The Natural Life-Cycle Of A Collapsing System

Retired SEC lawyer James Kidney:  “Kidney said his superiors were more focused on getting high-paying jobs after their government service than on bringing difficult cases. The agency’s penalties, Kidney said, have become “at most a tollbooth on the bankster turnpike.”  Bloomberg link

This retired lawyer from the SEC came out and essentially admitted that the SEC does nothing except apply window dressing with respect to enforcement of securities laws.  Of course, it’s not like this guy split the atom for the first time with this revelation.

The SEC has been nothing but a lap-dog for Wall Street for years.  Everybody who gives a rat’s ass about this issue already knows that.  The current head of the SEC, Mary Jo White, was the chief legal defense bull-dog for Jamie Dimon and JP Morgan at Debevoise &  Plimpton.   Putting her in charge of the SEC is the equivalent of putting a serially convicted pedophile in charge of Kindercare.

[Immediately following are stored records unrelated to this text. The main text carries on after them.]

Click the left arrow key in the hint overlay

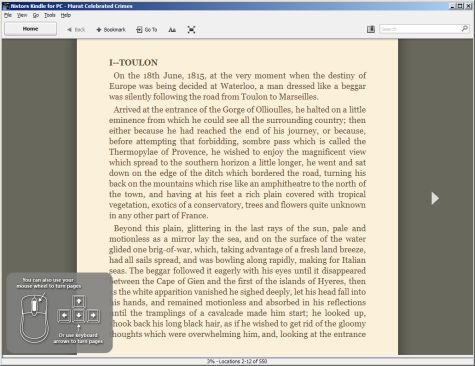(64, 315)
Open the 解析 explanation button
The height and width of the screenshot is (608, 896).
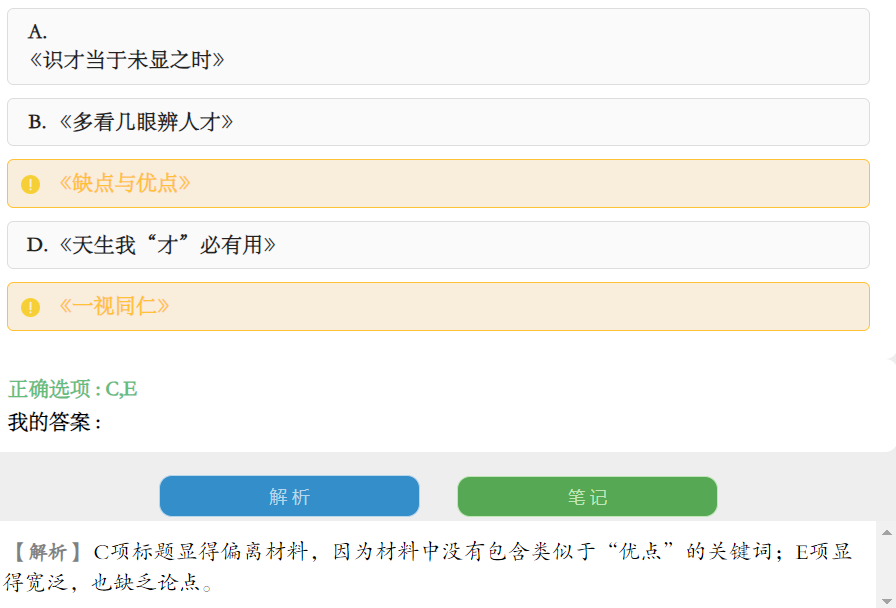pos(289,497)
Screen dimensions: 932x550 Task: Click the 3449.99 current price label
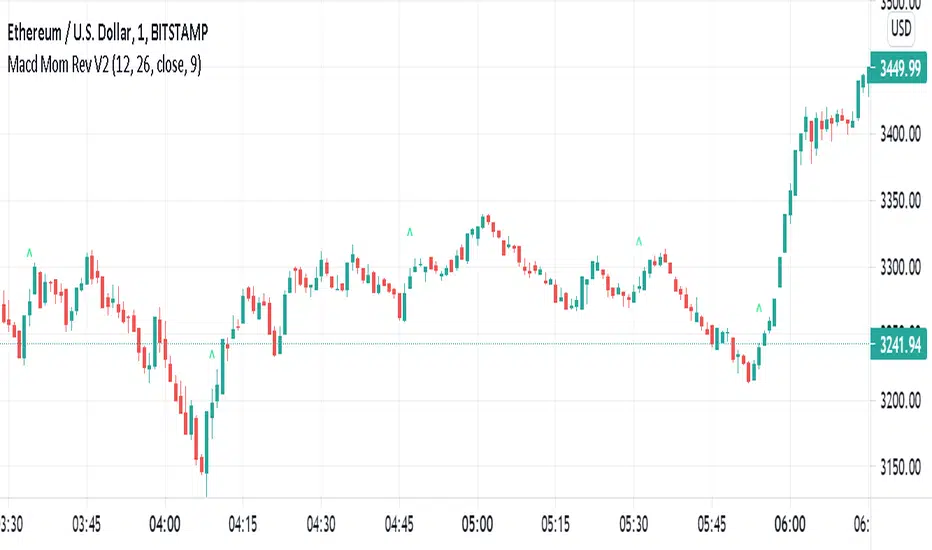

Does anyone remember when Obama put that 29 yr. old kid from Goldman Sachs  in charge of the enforcement division of the SEC?   Good job Barack.   And then it was revealed that many SEC rank and file spent more time surfing porn than doing their job.  Again, Mr. Kidney there didn’t exactly invent plutonium with his newest revelations.

I was discussing today’s press release with a colleague, who was happy that the issue was getting media attention.  But I had to point out that a Bloomberg news report is only seen by an audience that already knows that the SEC is useless in its enforcement duties.  In fact, the SEC enables Wall Street’s fraud and corruption.

Most of the country probably is aware that our entire system is deeply corrupt.  But the interest in news and truth for the majority does not go beyond missing planes or the marital status of Hollywood starlets.

The truth is our system is rotten to the core and the marriage between Wall Street, corporate America and the Government is nothing more than the natural life-cycle of a collapsing system.

The only lesson we’ve learned from history is that we don’t learn the lessons of history.